Saved data entries:
=== Begin Enclosure ===
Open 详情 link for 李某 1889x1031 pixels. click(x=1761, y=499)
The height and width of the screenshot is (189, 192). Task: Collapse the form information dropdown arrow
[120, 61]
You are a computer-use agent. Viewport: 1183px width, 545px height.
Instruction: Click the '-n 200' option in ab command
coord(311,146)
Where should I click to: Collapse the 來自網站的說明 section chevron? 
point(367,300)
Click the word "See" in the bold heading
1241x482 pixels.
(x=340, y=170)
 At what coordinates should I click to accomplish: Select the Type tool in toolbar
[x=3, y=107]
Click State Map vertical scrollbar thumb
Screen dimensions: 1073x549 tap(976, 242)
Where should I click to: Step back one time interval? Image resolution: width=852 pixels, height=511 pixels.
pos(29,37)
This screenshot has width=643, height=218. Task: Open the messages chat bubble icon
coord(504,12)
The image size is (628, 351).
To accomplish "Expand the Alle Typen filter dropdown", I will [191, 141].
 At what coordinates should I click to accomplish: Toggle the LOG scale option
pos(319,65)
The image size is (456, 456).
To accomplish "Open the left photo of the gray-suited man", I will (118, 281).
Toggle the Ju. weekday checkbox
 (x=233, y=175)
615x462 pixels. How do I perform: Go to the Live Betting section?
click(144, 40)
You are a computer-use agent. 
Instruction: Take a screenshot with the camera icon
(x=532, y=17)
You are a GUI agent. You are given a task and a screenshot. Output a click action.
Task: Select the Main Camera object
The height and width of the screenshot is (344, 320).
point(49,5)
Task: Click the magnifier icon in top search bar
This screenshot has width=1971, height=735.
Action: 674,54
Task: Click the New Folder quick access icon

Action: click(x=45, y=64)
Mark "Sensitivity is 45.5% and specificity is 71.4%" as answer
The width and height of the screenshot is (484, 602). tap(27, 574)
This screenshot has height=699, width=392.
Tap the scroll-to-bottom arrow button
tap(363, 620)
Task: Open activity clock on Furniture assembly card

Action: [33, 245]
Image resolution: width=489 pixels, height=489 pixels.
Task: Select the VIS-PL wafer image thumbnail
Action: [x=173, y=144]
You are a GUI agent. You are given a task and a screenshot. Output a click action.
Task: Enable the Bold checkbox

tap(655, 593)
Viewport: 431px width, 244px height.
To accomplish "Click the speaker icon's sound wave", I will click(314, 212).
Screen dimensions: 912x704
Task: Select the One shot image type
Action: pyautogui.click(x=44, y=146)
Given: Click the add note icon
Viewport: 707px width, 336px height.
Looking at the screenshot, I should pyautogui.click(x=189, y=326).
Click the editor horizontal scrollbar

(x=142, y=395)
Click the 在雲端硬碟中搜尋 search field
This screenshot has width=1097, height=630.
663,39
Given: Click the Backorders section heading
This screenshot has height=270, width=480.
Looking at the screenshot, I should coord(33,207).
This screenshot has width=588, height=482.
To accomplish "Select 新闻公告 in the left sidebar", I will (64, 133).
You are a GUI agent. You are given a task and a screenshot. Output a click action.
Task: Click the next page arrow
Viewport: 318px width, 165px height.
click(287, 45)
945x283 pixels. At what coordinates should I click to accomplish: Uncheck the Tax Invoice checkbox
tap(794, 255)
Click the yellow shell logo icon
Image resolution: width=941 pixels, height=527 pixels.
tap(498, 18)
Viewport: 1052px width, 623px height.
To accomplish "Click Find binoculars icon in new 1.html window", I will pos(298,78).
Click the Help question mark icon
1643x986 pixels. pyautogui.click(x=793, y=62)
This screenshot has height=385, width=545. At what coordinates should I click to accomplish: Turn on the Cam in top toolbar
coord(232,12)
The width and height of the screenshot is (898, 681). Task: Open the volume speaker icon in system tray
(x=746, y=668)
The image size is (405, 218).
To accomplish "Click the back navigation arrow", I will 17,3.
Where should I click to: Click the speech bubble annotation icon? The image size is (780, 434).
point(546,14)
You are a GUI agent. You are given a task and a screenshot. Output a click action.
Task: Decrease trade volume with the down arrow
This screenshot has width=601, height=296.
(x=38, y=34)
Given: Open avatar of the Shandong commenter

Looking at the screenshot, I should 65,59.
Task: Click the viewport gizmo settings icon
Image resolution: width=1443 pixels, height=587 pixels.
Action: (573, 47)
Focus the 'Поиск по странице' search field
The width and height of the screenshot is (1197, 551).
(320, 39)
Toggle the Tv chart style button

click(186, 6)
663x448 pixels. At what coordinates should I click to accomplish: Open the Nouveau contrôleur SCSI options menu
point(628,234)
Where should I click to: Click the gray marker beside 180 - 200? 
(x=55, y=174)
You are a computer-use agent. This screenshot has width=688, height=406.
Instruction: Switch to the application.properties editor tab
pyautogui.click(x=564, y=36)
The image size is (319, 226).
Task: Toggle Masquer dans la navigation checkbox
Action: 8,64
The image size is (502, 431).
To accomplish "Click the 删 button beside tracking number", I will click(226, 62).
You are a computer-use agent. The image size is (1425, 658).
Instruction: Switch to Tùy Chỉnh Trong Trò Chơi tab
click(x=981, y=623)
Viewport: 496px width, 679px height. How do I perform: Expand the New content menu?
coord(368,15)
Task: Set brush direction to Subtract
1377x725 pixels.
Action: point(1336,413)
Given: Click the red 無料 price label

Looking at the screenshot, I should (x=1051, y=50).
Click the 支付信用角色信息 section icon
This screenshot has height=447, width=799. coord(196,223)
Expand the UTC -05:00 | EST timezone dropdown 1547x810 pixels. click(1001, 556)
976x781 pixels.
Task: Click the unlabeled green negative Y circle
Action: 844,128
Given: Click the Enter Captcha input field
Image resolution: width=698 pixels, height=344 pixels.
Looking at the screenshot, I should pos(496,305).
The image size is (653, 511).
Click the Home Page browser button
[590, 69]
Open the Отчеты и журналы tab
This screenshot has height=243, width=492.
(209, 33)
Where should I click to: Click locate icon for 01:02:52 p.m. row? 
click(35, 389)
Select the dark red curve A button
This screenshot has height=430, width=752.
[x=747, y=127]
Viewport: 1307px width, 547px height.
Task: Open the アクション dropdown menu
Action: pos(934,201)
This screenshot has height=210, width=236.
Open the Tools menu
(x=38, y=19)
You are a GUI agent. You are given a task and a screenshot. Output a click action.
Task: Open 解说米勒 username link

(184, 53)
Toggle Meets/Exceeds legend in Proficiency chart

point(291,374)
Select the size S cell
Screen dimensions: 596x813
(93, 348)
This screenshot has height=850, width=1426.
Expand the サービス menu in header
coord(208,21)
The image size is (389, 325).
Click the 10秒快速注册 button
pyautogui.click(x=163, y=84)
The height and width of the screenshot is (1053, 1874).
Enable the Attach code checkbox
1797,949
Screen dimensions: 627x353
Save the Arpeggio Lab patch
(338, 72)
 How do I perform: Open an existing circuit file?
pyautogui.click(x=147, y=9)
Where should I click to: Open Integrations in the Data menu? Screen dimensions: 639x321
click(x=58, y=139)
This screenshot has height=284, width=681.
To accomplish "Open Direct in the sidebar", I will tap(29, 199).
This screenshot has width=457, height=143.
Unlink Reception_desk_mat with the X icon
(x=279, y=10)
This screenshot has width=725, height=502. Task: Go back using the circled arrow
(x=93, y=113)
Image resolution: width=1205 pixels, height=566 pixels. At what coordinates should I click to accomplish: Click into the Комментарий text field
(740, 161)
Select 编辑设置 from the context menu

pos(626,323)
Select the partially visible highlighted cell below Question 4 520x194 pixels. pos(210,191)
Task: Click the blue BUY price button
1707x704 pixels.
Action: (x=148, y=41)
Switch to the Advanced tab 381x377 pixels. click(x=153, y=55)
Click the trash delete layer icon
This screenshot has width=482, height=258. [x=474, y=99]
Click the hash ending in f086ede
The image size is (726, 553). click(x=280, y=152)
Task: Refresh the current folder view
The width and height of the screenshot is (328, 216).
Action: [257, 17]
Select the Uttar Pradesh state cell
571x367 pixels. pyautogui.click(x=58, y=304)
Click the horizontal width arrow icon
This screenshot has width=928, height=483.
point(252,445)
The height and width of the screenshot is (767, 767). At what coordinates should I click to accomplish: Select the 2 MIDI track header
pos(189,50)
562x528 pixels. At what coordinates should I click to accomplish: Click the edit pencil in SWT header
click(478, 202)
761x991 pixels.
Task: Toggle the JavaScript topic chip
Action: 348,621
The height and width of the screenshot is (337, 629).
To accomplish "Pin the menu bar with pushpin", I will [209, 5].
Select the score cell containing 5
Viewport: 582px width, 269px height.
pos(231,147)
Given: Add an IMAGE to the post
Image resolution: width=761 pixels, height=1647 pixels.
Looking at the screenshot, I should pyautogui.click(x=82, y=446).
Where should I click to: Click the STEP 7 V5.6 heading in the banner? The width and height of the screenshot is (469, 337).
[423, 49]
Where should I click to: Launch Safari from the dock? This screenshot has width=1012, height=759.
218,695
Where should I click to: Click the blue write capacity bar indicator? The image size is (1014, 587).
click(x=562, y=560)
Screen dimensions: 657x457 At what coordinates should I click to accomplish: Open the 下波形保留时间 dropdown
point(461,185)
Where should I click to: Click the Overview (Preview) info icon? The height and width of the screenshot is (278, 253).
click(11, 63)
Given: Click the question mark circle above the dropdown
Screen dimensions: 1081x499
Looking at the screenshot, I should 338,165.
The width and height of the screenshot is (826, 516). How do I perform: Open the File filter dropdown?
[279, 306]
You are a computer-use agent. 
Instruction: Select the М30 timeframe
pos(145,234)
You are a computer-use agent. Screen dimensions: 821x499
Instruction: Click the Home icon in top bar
=== End Enclosure ===
__What this task involves__
Beginning at the line that contains "Where should I click to: Launch", reproduce every line down to the last line of the entries above, exactly and only those.

__Response area__
Where should I click to: Launch Safari from the dock? This screenshot has width=1012, height=759.
218,695
Where should I click to: Click the blue write capacity bar indicator? The image size is (1014, 587).
click(x=562, y=560)
Screen dimensions: 657x457 At what coordinates should I click to accomplish: Open the 下波形保留时间 dropdown
point(461,185)
Where should I click to: Click the Overview (Preview) info icon? The height and width of the screenshot is (278, 253).
click(11, 63)
Given: Click the question mark circle above the dropdown
Screen dimensions: 1081x499
Looking at the screenshot, I should 338,165.
The width and height of the screenshot is (826, 516). How do I perform: Open the File filter dropdown?
[279, 306]
You are a computer-use agent. 
Instruction: Select the М30 timeframe
pos(145,234)
You are a computer-use agent. Screen dimensions: 821x499
Instruction: Click the Home icon in top bar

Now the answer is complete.